◆ Stated problem: Quote word for word only the portion of the lines below that opens with the line containing "Given: Open Harleen" and closes with the line containing "Looking at the", including both of those lines.

◆ Dataset content:
──────────

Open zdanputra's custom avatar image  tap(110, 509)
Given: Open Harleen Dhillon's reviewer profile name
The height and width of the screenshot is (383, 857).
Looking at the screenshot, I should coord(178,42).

──────────

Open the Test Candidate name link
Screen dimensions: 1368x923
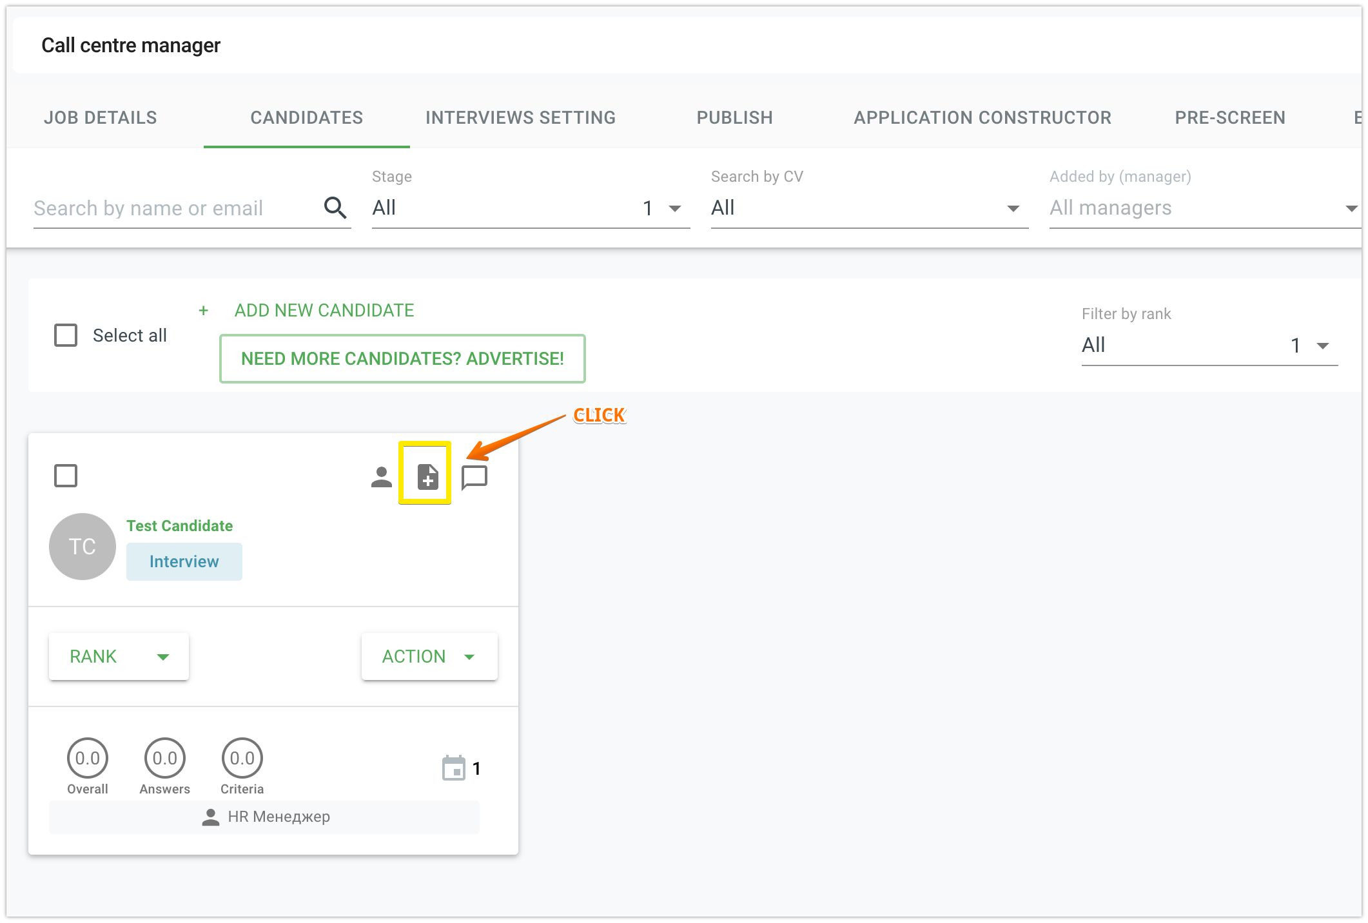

──────────

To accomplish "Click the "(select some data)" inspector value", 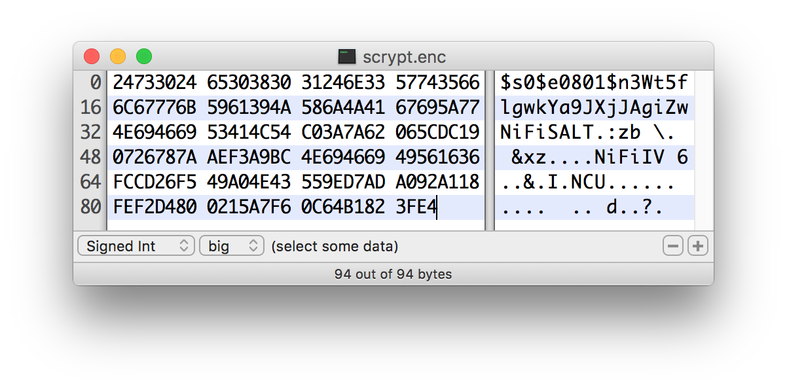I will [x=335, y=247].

──────────

◆ Task answer:
Given: Open Harleen Dhillon's reviewer profile name
The height and width of the screenshot is (383, 857).
Looking at the screenshot, I should coord(178,42).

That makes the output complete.